Why GaussianKDEs.jl and not KernelDensity.jl? If you want a one-dimensional KDE, it is probably best to use KernelDensity.jl (though GaussianKDEs.jl also has 1D KDEs). However, if you want a multi-dimensional KDE, then KernelDensity.jl is limited to at most 2D, and even in 2D uses axis-aligned kernels to estimate the density; this package can construct KDEs in arbitrary dimension with an arbitrary covariance in the kernel. (In fact, this package constructs densities that are affine invariant, in that the density constructed from some set of points will be a simple Jacobian transformation of the density constructed by any arbitrary shift-and-scale of the same set of points.)

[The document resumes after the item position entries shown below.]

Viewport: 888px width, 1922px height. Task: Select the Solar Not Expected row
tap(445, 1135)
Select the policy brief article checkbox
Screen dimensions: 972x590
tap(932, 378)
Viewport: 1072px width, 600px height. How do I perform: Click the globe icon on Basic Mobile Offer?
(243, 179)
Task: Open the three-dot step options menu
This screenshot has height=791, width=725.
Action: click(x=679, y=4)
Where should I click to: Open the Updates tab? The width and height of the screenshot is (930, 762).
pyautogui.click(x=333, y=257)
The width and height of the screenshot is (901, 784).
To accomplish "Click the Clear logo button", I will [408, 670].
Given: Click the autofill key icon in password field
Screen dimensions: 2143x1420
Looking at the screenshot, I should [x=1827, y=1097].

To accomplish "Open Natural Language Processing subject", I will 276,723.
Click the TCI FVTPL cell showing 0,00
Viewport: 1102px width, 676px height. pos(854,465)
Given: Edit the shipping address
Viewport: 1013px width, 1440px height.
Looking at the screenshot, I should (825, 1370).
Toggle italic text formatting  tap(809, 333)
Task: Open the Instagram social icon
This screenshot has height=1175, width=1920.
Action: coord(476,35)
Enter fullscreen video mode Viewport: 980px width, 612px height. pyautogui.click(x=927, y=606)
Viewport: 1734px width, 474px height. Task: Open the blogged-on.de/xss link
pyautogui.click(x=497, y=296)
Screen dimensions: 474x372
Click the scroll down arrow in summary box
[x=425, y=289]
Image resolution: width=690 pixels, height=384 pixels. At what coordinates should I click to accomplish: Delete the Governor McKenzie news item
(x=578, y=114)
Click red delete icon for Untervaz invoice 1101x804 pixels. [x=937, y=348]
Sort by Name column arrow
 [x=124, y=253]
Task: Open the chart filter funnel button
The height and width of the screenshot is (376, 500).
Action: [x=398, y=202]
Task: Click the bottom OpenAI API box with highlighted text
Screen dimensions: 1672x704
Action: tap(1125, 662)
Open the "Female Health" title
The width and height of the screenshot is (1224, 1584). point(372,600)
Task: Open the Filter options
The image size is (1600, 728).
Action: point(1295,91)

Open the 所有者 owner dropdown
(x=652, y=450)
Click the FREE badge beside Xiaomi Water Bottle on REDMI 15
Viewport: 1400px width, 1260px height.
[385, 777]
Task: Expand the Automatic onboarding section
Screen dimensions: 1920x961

GaussianKDEs.jl has some other features that could be attractive:

  • It presents a unified interface for both 1D and multi-dimensional KDEs.
  • It allows control over the kernel bandwidth in all dimensions, and includes methods to optimize the bandwidth over a set of test points.
  • It implements a BoundedKDE type for 1D KDEs on bounded domains.
  • Gaussian KDEs are a proper ContinuousUnivariateDistribution and ContinuousMultivariateDistribution, so they can be used with Distributions.jl methods.

Installation

using Pkg
Pkg.add("https://github.com/farr/GaussianKDEs.jl.git")

Usage

using Distributions
using GaussianKDEs

k1 = KDE(randn(1024))
pdf(k1, 0) # Should be close to 1/sqrt(2*pi), the PDF for a unit-normal at the origin

npts = 1024
ndim = 4
k4 = KDE(randn(ndim, npts))
pdf(k4, zeros(ndim)) # Should be close to 1/(2*pi)^(ndim/2), the PDF for a unit-normal at the origin

ntest = 128
pts = randn(ndim, npts)
test_pts = randn(ndim, ntest)
k4_opt = bw_opt_kde(pts, test_pts) # Optimal bandwidth for likelihood of the test points.
pdf(k4_opt, zeros(ndim)) # Should be close to 1/(2*pi)^(ndim/2), the PDF for a unit-normal at the origin

ku = BoundedKDE(rand(1024), lower=0, upper=1)
pdf(ku, 0.5) # Should be close to 1, the PDF for a uniform distribution on [0,1]
pdf(ku, 0) # Should be close to 1, the PDF for a uniform distribution on [0,1]
almost_uniform = rand(ku, 1024) # Draw from the bounded distribution implied by the KDE.